Ensuite, la guerre que se livrent Calmes et Sietzen en a fatigué plus d'un parmi les actionnaires. Lors de l'assemblée générale de Luxair lundi dernier, tous deux ont dû s'engager à ne plus interférer dans leurs tâches respectives et, surtout, à ne plus porter leur dispute sur la voie publique. Les sièges des deux protagonistes - soutenus tous deux par une partie de l'actionnariat - étaient vacillants, et les actionnaires se sont mis d'accord sur une solution provisoire : tous les mandats des administrateurs n'ont été prolongés que d'une seule année. Un conseil d'administration où, en lieu et place de la confiance, c'est la méfiance qui règne, n'inspire pas non plus confiance à un partenaire potentiel.

D'ailleurs, plusieurs actionnaires du groupe Luxair sont vendeur depuis un certain temps, à l'image de la CLT-Ufa (12,1 pour cent), sans qu'ils n'aient réussi à trouver preneur pour leurs actions. L'avenir des parts de la Bil (13,1 pour cent) et de la BGL (13,1 pour cent) sont elles aussi à reconsidérer depuis que ces banques ont été reprises à part entière par Dexia respectivement Fortis. Ces deux groupes n'ont que faire des sensibilités luxo-luxembourgeoises et voient d'un mauvais oeil une participation importante dans une société plutôt mal gérée dont le développement futur n'est pas garanti - un point de vue qui vaut d'ailleurs aussi pour RTL Group.

Si l'État a jusqu'ici pu exercer une certaine pression sur les actionnaires de ne pas vendre, la question reste posée pour combien de temps, il pourra encore jouer de son influence de cette façon. L'État qui, selon les dires du ministre des Transports n'est pas vendeur, reste pour l'instant une garantie, avant tout pour les salariés de Luxair.

Mais lorsque Calmes évoque les « repositionnements stratégiques nécessaires des différentes branches d'activité », l'idée d'un partage du groupe en plusieurs entités indépendantes n'est pas loin, bien que le directeur général s'en défende. Car les différentes activités du groupe - tourisme (Luxair Tours), cargo, handling passagers, aviation, magasins d'aéroport et catering - sont actuellement intégrés dans Luxair s.a. De sorte à ce que les résultats des différentes branches sont difficilement - s'ils le sont - lisibles dans le bilan. Or, Luxair Tours, par des choix stratégiques antérieurs, mais aussi à cause de sa position d'infériorité sur le marché - connaît, malgré une croissance des clients, une baisse du chiffre d'affaires considérable. Le cargo se porte plutôt bien (une croissance des activités énorme par rapport aux prévisions, quoi que celles-ci fussent sous-estimées), mais devra dans le futur se partager le marché avec un concurrent ; de plus la polémique autour des vols de nuit et l'extension du Findel aura d'abord des répercussions sur le fret aérien. Quant aux magasins tax-free, ils ont perdu de leur superbe au sein d'un aéroport proposant quasiment que des destinations européennes, depuis que le marché unique européen a sonné leur glas.

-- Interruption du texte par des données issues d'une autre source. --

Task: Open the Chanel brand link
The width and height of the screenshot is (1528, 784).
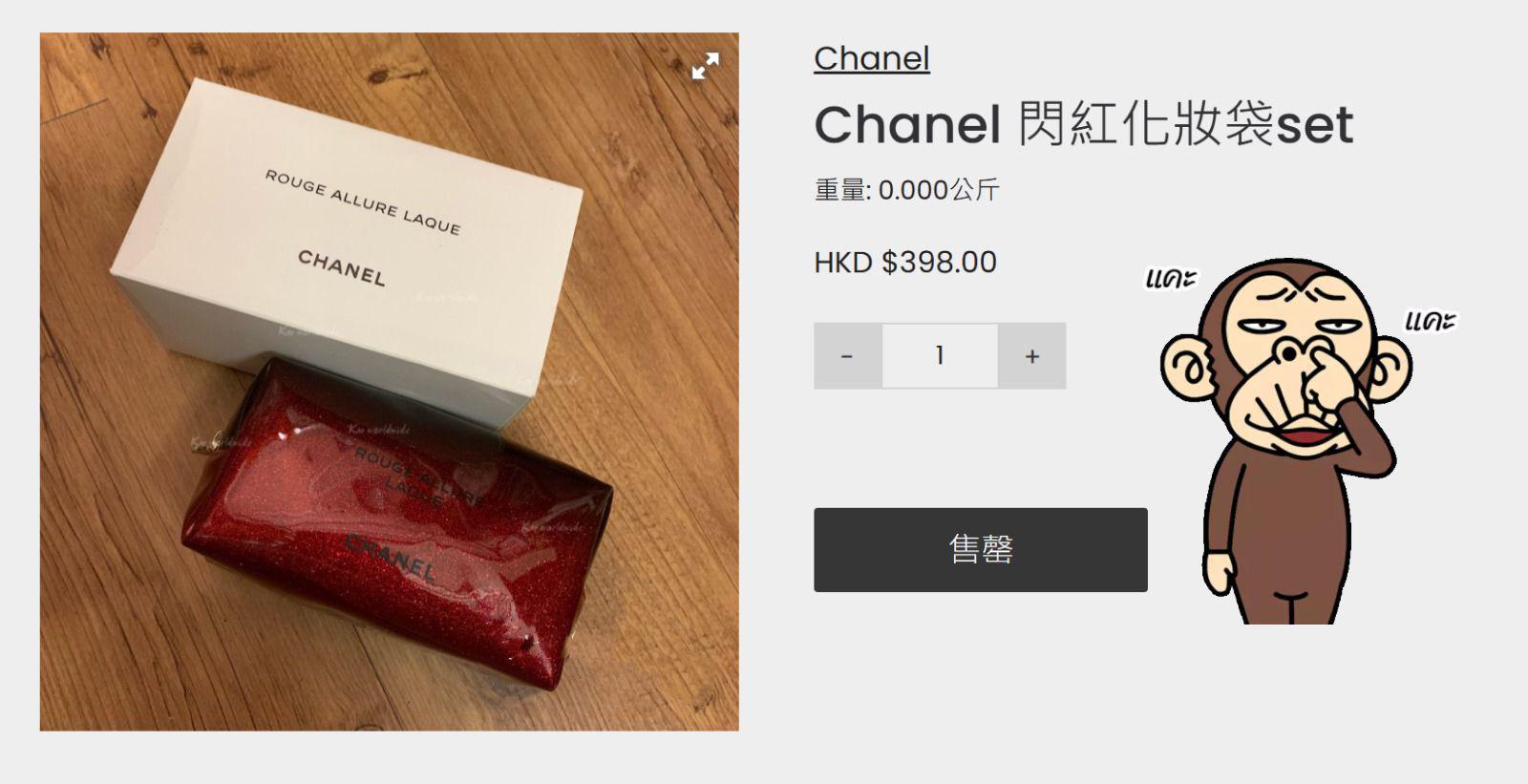Action: click(x=871, y=58)
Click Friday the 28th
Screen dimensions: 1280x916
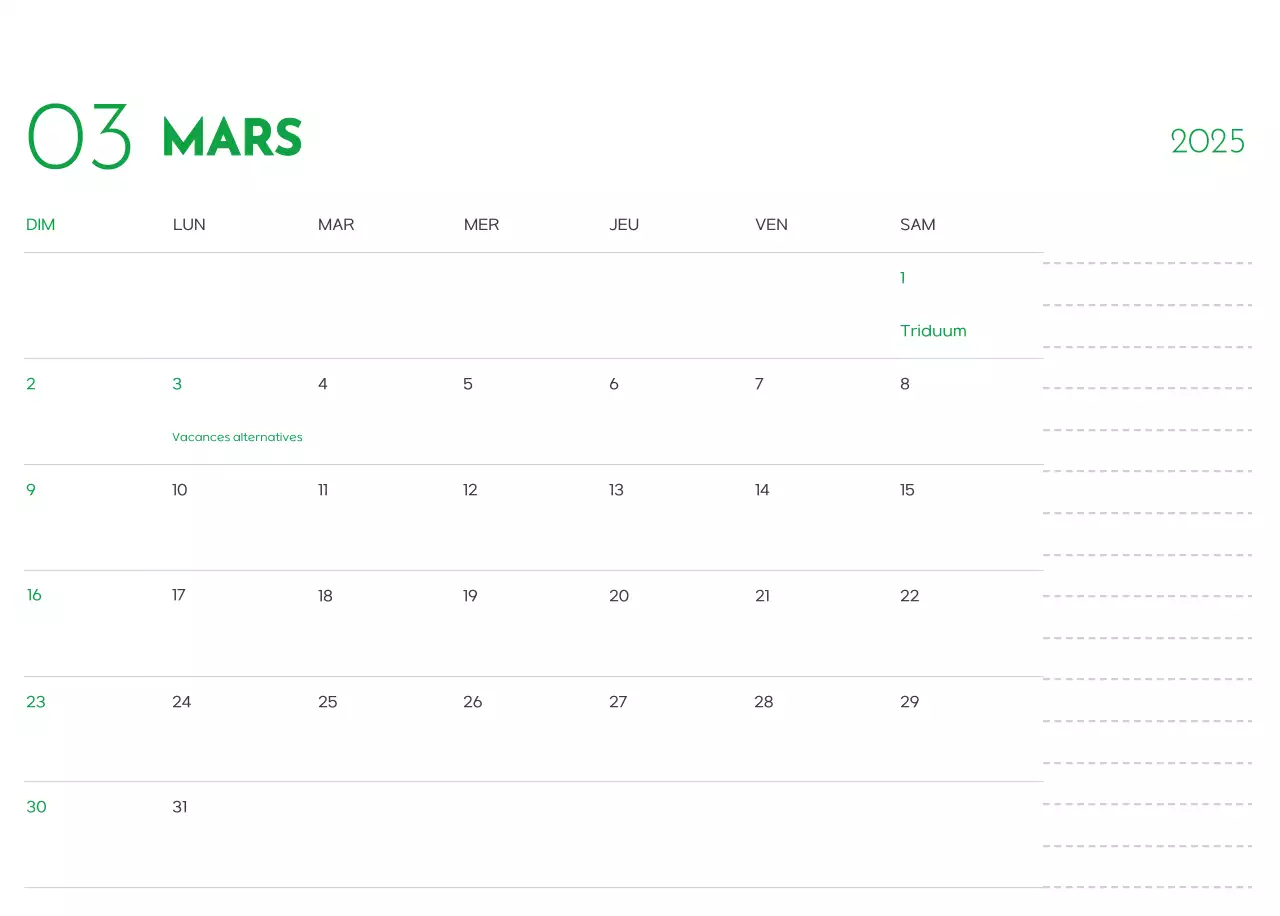[764, 702]
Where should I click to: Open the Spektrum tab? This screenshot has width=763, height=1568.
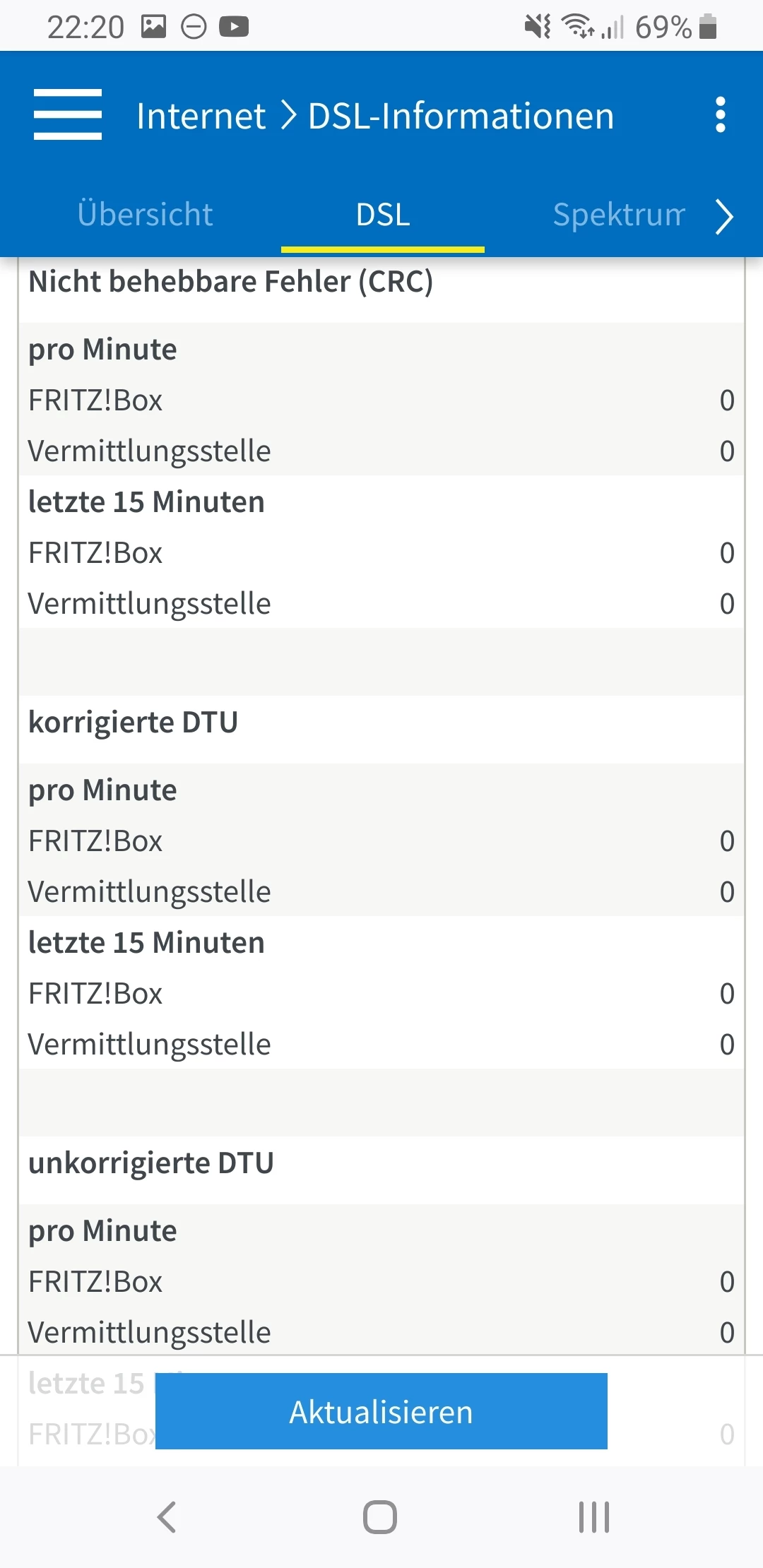point(619,215)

Il est difficilement imaginable que Luxair, en tant qu'entité globale, puisse trouver un partenaire, et ce malgré des trésors cachés comme sa participation de 34,88 pour cent dans le capital de Cargolux. D'un autre côté, un démantèlement du groupe risque de se heurter à l'opposition du gouvernement, craignant des répercussions sociales.

L'avenir de Luxair est donc incertain. Cette année, Luxair peut encore annoncer un bénéfice net de plus d'un milliard de francs, mais qui est dû à des résultats exceptionnels uniques. 

En ce qui concerne le résultat d'exploitation, la compagnie doit tenir profil bas.